# <b> Calculation </b>
___

<b> import modules </b>

In [14]:
import pandas as pd
import numpy as np

<b> read recoded csv file to a pandas dataframe </b>

In [15]:
df = pd.read_csv("df_recoded.csv")

## Feature Engineering
___

### Deal with Highly Correlated Features
_Note_: the <b> _first option_ </b> is to only select one of the highly pairwise-correlated features.
<br> the <b> _second option_ </b> is to combine them into a single feature and see in feature selection which one is the best predictor -> either one of the highly correlated features or the combined feature.

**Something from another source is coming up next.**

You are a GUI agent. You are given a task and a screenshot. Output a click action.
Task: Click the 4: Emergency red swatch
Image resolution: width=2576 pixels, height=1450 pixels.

### 1. Dealing with Continuous Features

_left align all markdown tables_

In [16]:
%%html
<style>
    table {
        display: inline-block
    }
</style>


#### <b> Table 1: </b> Absolute Pairwise correlations (>|0.5|)
##### (Of Original Dataset)

| Feature 1      | Feature 2                | Correlation |
|----------------|--------------------------|-------------|
| BounceRates    | ExitRates                | 0\.913004   |
| ProductRelated | ProductRelated\_Duration | 0\.860927   |
| Informational  | Informational\_Duration  | 0\.618955   |
| Administrative | Administrative\_Duration | 0\.601583   |

<b> 1.1 Combine BounceRates & ExitRates 
> We combine them in the following ways:
    - Taking the average (x1+x2)/2
    - Adding both values (x1+x2)
    - Dividing both values (x1/x2)
    - Percentage Change ((x1-x2)/x2)

Average

In [17]:
# combine BounceRates and ExitRates by taking the average row-wise
df['avg_exit_bounce_rates'] = df[['BounceRates', 'ExitRates']].mean(axis=1)

# test if it worked
# df[['ExitRates','BounceRates', 'avg_exit_bounce_rates']].head()

Addition

In [18]:
# combine BounceRates and ExitRates by addition row-wise
df['add_exit_bounce_rates'] = df['BounceRates']+df['ExitRates']

# test if it worked
#df[['ExitRates','BounceRates', 'add_exit_bounce_rates']].head()

Division

In [19]:
# combine BounceRates and ExitRates by division row-wise
df['div_exit_bounce_rates'] = df['BounceRates']/df['ExitRates']

# test if it worked
#df[['ExitRates','BounceRates', 'div_exit_bounce_rates']].head()
#df[['ExitRates','BounceRates', 'div_exit_bounce_rates']].describe()
#df[['ExitRates','BounceRates', 'div_exit_bounce_rates']].isna().sum()

Percentage Change

In [20]:
# combine BounceRates and ExitRates by Percentage Change row-wise
df['perc_exit_bounce_rates'] = ((df['BounceRates']-df['ExitRates'])/df['ExitRates'])

# test if it worked
#df[['ExitRates','BounceRates', 'perc_exit_bounce_rates']].head()
#df[['ExitRates','BounceRates', 'perc_exit_bounce_rates']].describe()
#df[['ExitRates','BounceRates', 'perc_exit_bounce_rates']].isna().sum()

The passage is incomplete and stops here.